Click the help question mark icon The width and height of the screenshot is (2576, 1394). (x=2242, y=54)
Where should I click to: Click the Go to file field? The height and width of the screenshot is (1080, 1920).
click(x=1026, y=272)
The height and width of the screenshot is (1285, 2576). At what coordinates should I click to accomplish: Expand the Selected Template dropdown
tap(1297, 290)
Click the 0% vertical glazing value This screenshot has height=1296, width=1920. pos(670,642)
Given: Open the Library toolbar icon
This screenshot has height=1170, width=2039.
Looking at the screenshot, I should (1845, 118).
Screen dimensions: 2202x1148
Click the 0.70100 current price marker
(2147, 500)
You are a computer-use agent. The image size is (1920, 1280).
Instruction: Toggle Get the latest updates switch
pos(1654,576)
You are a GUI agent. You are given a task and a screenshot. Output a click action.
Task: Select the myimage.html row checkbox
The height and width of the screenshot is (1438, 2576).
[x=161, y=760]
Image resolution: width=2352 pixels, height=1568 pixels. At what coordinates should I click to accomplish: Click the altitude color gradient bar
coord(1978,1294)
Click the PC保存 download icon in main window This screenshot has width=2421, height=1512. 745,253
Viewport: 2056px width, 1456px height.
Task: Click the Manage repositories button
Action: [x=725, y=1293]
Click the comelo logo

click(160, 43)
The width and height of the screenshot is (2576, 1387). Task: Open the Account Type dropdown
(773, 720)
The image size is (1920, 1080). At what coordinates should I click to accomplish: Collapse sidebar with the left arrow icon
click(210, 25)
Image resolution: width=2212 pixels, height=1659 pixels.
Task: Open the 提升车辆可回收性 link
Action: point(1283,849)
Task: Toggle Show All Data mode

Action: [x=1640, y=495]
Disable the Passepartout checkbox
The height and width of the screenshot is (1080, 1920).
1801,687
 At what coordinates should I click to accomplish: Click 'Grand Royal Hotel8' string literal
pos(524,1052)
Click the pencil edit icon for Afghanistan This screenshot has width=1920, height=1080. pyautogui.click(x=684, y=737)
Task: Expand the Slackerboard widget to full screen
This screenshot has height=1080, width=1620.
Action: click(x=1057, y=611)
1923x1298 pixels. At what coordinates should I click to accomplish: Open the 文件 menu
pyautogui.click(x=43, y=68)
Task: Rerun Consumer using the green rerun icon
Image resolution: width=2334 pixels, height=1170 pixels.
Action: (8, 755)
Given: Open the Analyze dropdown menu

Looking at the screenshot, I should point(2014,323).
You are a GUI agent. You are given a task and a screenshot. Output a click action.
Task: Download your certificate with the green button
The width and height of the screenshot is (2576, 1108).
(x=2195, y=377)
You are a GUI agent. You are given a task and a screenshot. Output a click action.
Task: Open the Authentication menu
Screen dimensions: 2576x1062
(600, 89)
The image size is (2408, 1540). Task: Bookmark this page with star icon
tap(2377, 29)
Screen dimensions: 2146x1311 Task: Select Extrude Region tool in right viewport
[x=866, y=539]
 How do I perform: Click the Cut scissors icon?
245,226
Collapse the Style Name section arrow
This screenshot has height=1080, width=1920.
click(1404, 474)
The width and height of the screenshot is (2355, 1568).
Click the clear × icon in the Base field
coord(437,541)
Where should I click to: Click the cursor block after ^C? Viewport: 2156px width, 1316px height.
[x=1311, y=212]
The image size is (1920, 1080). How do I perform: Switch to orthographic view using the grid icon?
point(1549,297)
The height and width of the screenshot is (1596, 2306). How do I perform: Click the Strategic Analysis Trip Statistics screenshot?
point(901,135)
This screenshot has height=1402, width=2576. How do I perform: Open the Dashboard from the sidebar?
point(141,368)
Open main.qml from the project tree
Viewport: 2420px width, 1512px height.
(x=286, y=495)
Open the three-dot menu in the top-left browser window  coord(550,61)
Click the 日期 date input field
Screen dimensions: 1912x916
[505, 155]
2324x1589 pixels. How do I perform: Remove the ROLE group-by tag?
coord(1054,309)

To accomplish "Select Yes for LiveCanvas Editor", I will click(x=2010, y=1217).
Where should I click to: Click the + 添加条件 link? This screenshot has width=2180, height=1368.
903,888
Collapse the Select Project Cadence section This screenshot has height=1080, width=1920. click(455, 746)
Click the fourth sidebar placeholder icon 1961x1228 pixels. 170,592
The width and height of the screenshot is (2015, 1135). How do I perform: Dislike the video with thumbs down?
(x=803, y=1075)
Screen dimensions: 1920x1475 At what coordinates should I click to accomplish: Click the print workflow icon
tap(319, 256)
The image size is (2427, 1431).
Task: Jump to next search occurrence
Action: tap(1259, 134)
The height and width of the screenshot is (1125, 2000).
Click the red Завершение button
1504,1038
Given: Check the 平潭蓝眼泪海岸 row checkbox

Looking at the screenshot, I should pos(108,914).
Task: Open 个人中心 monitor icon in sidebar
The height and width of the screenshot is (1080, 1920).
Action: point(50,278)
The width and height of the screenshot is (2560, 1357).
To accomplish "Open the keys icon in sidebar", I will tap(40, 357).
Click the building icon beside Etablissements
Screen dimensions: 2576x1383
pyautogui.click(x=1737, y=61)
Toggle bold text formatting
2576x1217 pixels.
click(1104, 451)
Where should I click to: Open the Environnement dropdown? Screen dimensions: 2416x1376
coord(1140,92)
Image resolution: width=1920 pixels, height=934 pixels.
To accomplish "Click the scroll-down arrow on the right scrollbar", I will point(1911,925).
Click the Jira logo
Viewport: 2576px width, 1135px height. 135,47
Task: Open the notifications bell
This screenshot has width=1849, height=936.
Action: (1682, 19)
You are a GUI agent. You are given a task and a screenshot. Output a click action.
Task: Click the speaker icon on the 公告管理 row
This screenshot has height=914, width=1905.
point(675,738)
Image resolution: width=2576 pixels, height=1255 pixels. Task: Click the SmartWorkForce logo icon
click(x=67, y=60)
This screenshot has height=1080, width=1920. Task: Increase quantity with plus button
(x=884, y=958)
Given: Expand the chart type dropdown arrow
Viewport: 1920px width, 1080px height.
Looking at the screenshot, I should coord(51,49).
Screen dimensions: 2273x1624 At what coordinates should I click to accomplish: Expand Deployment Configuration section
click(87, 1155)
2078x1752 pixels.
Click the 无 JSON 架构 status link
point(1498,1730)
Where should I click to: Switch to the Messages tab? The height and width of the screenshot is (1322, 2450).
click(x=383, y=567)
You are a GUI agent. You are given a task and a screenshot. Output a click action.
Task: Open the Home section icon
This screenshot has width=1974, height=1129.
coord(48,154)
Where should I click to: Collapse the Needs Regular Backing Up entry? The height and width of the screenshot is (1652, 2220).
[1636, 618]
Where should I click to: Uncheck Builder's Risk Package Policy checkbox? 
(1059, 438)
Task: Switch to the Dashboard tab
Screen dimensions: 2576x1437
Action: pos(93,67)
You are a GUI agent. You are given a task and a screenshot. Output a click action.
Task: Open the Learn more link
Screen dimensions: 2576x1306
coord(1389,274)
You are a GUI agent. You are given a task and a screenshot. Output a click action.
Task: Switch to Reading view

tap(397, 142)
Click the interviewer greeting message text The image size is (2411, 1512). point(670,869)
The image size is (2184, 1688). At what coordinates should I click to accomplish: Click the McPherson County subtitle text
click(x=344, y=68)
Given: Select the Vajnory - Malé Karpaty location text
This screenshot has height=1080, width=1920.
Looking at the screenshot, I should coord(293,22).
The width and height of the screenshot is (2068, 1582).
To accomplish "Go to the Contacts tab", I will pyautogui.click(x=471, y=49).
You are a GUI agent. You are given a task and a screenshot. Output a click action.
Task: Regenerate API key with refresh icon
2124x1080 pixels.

____

__WHAT YOU NEED TO DO__
Output all of the material exactly as written.

__WRITTEN RESPONSE__
Click the help question mark icon The width and height of the screenshot is (2576, 1394). (x=2242, y=54)
Where should I click to: Click the Go to file field? The height and width of the screenshot is (1080, 1920).
click(x=1026, y=272)
The height and width of the screenshot is (1285, 2576). At what coordinates should I click to accomplish: Expand the Selected Template dropdown
tap(1297, 290)
Click the 0% vertical glazing value This screenshot has height=1296, width=1920. pos(670,642)
Given: Open the Library toolbar icon
This screenshot has height=1170, width=2039.
Looking at the screenshot, I should (1845, 118).
Screen dimensions: 2202x1148
Click the 0.70100 current price marker
(2147, 500)
You are a computer-use agent. The image size is (1920, 1280).
Instruction: Toggle Get the latest updates switch
pos(1654,576)
You are a GUI agent. You are given a task and a screenshot. Output a click action.
Task: Select the myimage.html row checkbox
The height and width of the screenshot is (1438, 2576).
[x=161, y=760]
Image resolution: width=2352 pixels, height=1568 pixels. At what coordinates should I click to accomplish: Click the altitude color gradient bar
coord(1978,1294)
Click the PC保存 download icon in main window This screenshot has width=2421, height=1512. 745,253
Viewport: 2056px width, 1456px height.
Task: Click the Manage repositories button
Action: [x=725, y=1293]
Click the comelo logo

click(160, 43)
The width and height of the screenshot is (2576, 1387). Task: Open the Account Type dropdown
(773, 720)
The image size is (1920, 1080). At what coordinates should I click to accomplish: Collapse sidebar with the left arrow icon
click(210, 25)
Image resolution: width=2212 pixels, height=1659 pixels.
Task: Open the 提升车辆可回收性 link
Action: point(1283,849)
Task: Toggle Show All Data mode

Action: [x=1640, y=495]
Disable the Passepartout checkbox
The height and width of the screenshot is (1080, 1920).
1801,687
 At what coordinates should I click to accomplish: Click 'Grand Royal Hotel8' string literal
pos(524,1052)
Click the pencil edit icon for Afghanistan This screenshot has width=1920, height=1080. pyautogui.click(x=684, y=737)
Task: Expand the Slackerboard widget to full screen
This screenshot has height=1080, width=1620.
Action: click(x=1057, y=611)
1923x1298 pixels. At what coordinates should I click to accomplish: Open the 文件 menu
pyautogui.click(x=43, y=68)
Task: Rerun Consumer using the green rerun icon
Image resolution: width=2334 pixels, height=1170 pixels.
Action: (8, 755)
Given: Open the Analyze dropdown menu

Looking at the screenshot, I should point(2014,323).
You are a GUI agent. You are given a task and a screenshot. Output a click action.
Task: Download your certificate with the green button
The width and height of the screenshot is (2576, 1108).
(x=2195, y=377)
You are a GUI agent. You are given a task and a screenshot. Output a click action.
Task: Open the Authentication menu
Screen dimensions: 2576x1062
(600, 89)
The image size is (2408, 1540). Task: Bookmark this page with star icon
tap(2377, 29)
Screen dimensions: 2146x1311 Task: Select Extrude Region tool in right viewport
[x=866, y=539]
 How do I perform: Click the Cut scissors icon?
245,226
Collapse the Style Name section arrow
This screenshot has height=1080, width=1920.
click(1404, 474)
The width and height of the screenshot is (2355, 1568).
Click the clear × icon in the Base field
coord(437,541)
Where should I click to: Click the cursor block after ^C? Viewport: 2156px width, 1316px height.
[x=1311, y=212]
The image size is (1920, 1080). How do I perform: Switch to orthographic view using the grid icon?
point(1549,297)
The height and width of the screenshot is (1596, 2306). How do I perform: Click the Strategic Analysis Trip Statistics screenshot?
point(901,135)
This screenshot has height=1402, width=2576. How do I perform: Open the Dashboard from the sidebar?
point(141,368)
Open main.qml from the project tree
Viewport: 2420px width, 1512px height.
(x=286, y=495)
Open the three-dot menu in the top-left browser window  coord(550,61)
Click the 日期 date input field
Screen dimensions: 1912x916
[505, 155]
2324x1589 pixels. How do I perform: Remove the ROLE group-by tag?
coord(1054,309)

To accomplish "Select Yes for LiveCanvas Editor", I will click(x=2010, y=1217).
Where should I click to: Click the + 添加条件 link? This screenshot has width=2180, height=1368.
903,888
Collapse the Select Project Cadence section This screenshot has height=1080, width=1920. click(455, 746)
Click the fourth sidebar placeholder icon 1961x1228 pixels. 170,592
The width and height of the screenshot is (2015, 1135). How do I perform: Dislike the video with thumbs down?
(x=803, y=1075)
Screen dimensions: 1920x1475 At what coordinates should I click to accomplish: Click the print workflow icon
tap(319, 256)
The image size is (2427, 1431).
Task: Jump to next search occurrence
Action: tap(1259, 134)
The height and width of the screenshot is (1125, 2000).
Click the red Завершение button
1504,1038
Given: Check the 平潭蓝眼泪海岸 row checkbox

Looking at the screenshot, I should pos(108,914).
Task: Open 个人中心 monitor icon in sidebar
The height and width of the screenshot is (1080, 1920).
Action: point(50,278)
The width and height of the screenshot is (2560, 1357).
To accomplish "Open the keys icon in sidebar", I will tap(40, 357).
Click the building icon beside Etablissements
Screen dimensions: 2576x1383
pyautogui.click(x=1737, y=61)
Toggle bold text formatting
2576x1217 pixels.
click(1104, 451)
Where should I click to: Open the Environnement dropdown? Screen dimensions: 2416x1376
coord(1140,92)
Image resolution: width=1920 pixels, height=934 pixels.
To accomplish "Click the scroll-down arrow on the right scrollbar", I will point(1911,925).
Click the Jira logo
Viewport: 2576px width, 1135px height. 135,47
Task: Open the notifications bell
This screenshot has width=1849, height=936.
Action: (1682, 19)
You are a GUI agent. You are given a task and a screenshot. Output a click action.
Task: Click the speaker icon on the 公告管理 row
This screenshot has height=914, width=1905.
point(675,738)
Image resolution: width=2576 pixels, height=1255 pixels. Task: Click the SmartWorkForce logo icon
click(x=67, y=60)
This screenshot has height=1080, width=1920. Task: Increase quantity with plus button
(x=884, y=958)
Given: Expand the chart type dropdown arrow
Viewport: 1920px width, 1080px height.
Looking at the screenshot, I should coord(51,49).
Screen dimensions: 2273x1624 At what coordinates should I click to accomplish: Expand Deployment Configuration section
click(87, 1155)
2078x1752 pixels.
Click the 无 JSON 架构 status link
point(1498,1730)
Where should I click to: Switch to the Messages tab? The height and width of the screenshot is (1322, 2450).
click(x=383, y=567)
You are a GUI agent. You are given a task and a screenshot. Output a click action.
Task: Open the Home section icon
This screenshot has width=1974, height=1129.
coord(48,154)
Where should I click to: Collapse the Needs Regular Backing Up entry? The height and width of the screenshot is (1652, 2220).
[1636, 618]
Where should I click to: Uncheck Builder's Risk Package Policy checkbox? 
(1059, 438)
Task: Switch to the Dashboard tab
Screen dimensions: 2576x1437
Action: pos(93,67)
You are a GUI agent. You are given a task and a screenshot. Output a click action.
Task: Open the Learn more link
Screen dimensions: 2576x1306
coord(1389,274)
You are a GUI agent. You are given a task and a screenshot. Output a click action.
Task: Switch to Reading view

tap(397, 142)
Click the interviewer greeting message text The image size is (2411, 1512). point(670,869)
The image size is (2184, 1688). At what coordinates should I click to accomplish: Click the McPherson County subtitle text
click(x=344, y=68)
Given: Select the Vajnory - Malé Karpaty location text
This screenshot has height=1080, width=1920.
Looking at the screenshot, I should coord(293,22).
The width and height of the screenshot is (2068, 1582).
To accomplish "Go to the Contacts tab", I will pyautogui.click(x=471, y=49).
You are a GUI agent. You are given a task and a screenshot. Output a click action.
Task: Regenerate API key with refresh icon
2124x1080 pixels.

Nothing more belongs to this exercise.